Comissão eleitoral diz que há poucas chances de fraudes no Afeganistão

País realiza eleições legislativas neste sábado

Efe

15 de setembro de 2010 | 08h15

CABUL - O chefe da Comissão Eleitoral do Afeganistão, Fazil Ahmad Mahnawi, garantiu nesta quarta-feira, 15, que há "pouca" margem para fraudes nas eleições parlamentares do próximo sábado, pois foram fechados todos os colégios eleitorais nas "áreas violentas" do país. Em entrevista coletiva em Cabul, horas antes do fechamento das campanhas, Mahnawi garantiu que as eleições "acontecerão conforme o previsto".

 

O chefe afirmou que todos os centros de votação nas áreas mais violentas do país fecharão suas portas "para prevenir fraudes" e os eleitores deverão se dirigir aos locais de votação mais próximos que estejam abertos para que possam votar.

 

Segundo Manhawi, a fraude (de centenas de milhares de cédulas) nas eleições para a presidência em agosto de 2009 foi registrada nas zonas mais violentas e inacessíveis do país.

 

Desta vez, a Comissão Eleitoral decidiu manter fechados 938 dos 6.835 colégios em 25 das 34 províncias afegãs.
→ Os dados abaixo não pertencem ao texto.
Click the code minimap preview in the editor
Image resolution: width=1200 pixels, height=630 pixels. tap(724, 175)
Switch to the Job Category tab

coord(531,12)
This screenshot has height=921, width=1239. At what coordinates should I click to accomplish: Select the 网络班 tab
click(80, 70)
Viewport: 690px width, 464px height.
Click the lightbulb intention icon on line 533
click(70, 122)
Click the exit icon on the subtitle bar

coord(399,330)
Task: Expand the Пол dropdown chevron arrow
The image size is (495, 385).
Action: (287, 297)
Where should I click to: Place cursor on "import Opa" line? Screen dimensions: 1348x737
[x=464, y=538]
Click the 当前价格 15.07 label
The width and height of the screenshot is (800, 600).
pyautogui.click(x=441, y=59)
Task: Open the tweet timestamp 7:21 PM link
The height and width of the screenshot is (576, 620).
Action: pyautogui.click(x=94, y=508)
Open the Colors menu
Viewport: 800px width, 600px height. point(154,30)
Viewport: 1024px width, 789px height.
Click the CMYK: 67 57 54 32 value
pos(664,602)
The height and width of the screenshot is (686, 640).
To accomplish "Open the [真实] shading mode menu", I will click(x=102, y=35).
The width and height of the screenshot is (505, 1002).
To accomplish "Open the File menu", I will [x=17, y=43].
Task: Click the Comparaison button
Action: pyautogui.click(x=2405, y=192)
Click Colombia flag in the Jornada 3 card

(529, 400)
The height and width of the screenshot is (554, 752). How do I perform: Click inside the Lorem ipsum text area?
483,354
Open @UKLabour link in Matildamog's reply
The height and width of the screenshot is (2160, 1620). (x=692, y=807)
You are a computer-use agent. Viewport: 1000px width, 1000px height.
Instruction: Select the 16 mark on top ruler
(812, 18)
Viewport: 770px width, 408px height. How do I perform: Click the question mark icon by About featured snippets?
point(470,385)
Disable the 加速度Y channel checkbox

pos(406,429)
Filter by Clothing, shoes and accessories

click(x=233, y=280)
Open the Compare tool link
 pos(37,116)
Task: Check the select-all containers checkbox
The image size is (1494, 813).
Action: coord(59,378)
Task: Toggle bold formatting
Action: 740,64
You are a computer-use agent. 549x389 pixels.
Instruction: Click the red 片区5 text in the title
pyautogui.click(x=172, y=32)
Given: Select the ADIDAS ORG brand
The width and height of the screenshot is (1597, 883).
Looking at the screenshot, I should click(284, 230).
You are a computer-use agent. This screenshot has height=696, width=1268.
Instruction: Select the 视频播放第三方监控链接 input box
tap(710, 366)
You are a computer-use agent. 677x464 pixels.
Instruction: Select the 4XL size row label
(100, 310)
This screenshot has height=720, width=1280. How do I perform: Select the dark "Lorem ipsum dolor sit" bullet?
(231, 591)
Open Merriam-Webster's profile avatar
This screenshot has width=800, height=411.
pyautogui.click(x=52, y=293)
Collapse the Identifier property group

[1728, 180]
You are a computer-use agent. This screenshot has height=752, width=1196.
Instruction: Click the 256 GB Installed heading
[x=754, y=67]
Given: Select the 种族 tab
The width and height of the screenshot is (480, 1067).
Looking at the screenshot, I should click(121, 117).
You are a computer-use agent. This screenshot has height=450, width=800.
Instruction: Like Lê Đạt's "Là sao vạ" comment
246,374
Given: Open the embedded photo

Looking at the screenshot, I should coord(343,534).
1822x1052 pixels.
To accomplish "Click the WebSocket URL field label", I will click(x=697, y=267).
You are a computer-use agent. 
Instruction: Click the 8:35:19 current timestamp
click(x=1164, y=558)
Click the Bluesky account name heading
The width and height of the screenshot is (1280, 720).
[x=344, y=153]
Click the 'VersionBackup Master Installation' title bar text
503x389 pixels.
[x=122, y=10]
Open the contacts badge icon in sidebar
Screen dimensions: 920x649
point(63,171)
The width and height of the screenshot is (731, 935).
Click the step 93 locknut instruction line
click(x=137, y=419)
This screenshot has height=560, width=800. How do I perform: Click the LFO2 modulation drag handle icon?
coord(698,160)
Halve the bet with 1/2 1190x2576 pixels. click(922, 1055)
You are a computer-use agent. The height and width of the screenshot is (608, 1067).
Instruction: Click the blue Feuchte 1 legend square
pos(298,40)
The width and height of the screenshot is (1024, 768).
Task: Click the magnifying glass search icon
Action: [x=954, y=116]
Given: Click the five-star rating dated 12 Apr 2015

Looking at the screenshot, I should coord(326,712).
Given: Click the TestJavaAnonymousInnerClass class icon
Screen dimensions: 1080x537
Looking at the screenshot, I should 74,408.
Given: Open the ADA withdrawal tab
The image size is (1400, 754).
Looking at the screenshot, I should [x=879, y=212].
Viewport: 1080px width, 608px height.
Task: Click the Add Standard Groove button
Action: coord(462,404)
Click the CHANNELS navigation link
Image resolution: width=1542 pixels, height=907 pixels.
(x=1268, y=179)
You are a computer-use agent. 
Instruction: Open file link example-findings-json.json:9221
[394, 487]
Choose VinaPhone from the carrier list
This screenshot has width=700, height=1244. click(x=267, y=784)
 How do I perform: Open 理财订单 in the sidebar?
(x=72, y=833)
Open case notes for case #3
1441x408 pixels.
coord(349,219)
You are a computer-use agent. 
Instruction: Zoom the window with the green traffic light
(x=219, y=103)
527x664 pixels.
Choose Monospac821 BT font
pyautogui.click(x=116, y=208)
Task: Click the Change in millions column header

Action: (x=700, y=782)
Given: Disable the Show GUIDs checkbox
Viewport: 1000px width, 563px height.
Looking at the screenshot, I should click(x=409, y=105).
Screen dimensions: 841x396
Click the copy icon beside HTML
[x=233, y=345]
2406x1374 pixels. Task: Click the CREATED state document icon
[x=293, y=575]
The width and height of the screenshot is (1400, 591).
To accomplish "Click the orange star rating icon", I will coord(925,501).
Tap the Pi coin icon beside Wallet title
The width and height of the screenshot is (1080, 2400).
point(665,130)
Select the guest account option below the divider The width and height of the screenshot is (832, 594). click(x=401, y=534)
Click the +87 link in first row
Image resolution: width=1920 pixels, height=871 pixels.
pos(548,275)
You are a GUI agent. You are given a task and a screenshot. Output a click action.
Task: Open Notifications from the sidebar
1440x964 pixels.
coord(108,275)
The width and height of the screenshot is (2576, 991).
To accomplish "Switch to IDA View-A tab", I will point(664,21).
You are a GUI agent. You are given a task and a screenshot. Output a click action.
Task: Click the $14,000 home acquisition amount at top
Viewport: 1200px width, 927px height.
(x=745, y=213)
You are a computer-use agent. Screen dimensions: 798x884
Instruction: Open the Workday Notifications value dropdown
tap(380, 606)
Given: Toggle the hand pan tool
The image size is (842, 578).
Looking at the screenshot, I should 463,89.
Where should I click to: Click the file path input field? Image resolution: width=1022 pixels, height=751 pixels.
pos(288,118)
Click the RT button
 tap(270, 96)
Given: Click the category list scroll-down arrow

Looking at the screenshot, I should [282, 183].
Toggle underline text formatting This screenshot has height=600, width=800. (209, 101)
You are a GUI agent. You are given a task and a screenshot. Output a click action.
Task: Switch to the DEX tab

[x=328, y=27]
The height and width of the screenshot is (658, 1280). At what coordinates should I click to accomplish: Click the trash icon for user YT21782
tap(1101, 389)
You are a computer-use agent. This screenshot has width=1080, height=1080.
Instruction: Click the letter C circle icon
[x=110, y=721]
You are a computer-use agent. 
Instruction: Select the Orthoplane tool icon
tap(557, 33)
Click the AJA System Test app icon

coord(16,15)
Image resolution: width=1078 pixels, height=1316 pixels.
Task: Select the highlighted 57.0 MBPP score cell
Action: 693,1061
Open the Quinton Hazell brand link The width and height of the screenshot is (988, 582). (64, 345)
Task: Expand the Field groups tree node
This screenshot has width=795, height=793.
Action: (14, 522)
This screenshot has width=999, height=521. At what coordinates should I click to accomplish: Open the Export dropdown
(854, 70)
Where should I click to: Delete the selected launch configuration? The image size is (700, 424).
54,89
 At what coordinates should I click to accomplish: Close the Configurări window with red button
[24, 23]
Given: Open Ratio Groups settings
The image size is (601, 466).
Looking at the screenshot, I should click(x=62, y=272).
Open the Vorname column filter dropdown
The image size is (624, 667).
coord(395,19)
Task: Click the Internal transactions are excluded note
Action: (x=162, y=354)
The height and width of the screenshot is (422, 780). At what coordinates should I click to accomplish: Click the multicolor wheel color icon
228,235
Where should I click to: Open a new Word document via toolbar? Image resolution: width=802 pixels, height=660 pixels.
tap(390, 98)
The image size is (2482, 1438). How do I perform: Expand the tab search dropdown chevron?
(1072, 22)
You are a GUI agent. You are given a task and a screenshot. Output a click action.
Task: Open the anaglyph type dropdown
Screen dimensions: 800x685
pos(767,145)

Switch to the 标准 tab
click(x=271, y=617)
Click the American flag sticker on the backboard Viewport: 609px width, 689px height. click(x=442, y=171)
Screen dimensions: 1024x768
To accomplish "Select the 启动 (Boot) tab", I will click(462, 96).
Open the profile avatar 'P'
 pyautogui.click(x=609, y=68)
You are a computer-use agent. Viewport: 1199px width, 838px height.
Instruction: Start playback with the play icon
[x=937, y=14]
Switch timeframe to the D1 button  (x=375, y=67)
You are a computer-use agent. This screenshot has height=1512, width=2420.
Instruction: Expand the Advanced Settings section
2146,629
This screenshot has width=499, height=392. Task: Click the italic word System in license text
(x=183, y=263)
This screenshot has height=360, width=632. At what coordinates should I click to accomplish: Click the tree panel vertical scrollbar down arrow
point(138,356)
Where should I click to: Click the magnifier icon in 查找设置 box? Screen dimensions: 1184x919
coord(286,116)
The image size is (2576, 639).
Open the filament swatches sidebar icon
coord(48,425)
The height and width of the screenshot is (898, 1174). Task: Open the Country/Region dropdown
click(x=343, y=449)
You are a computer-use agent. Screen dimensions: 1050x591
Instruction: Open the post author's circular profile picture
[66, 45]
Deste modo, o responsável pela Comissão Eleitoral considerou que há "pouca" margem para a emissão de cédulas fraudulentas.

 

Manhawi qualificou como "propaganda dos inimigos do Afeganistão (alusão aos insurgentes do Taleban) para minar o processo eleitoral" as informações sobre documentos falsos de eleitores que apareceram nos últimos dias. Ele também lembrou que, para prevenir multiplicidade de votos, os eleitores serão marcados com uma tinta durável, importada da Dinamarca, que dura até 92 horas.

 

Cerca de 12,5 milhões de afegãos estão convocados a votar urnas nas segundas eleições parlamentares da era pós-Taleban, número muito inferior aos 17 milhões das presidenciais de agosto de 2009.

 

Os eleitores poderão escolher entre 2.556 candidatos para as 249 cadeiras da Wolesi Jirga, a Câmara Baixa afegã, enquanto o Taleban e outros grupos insurgentes boicotam as votações.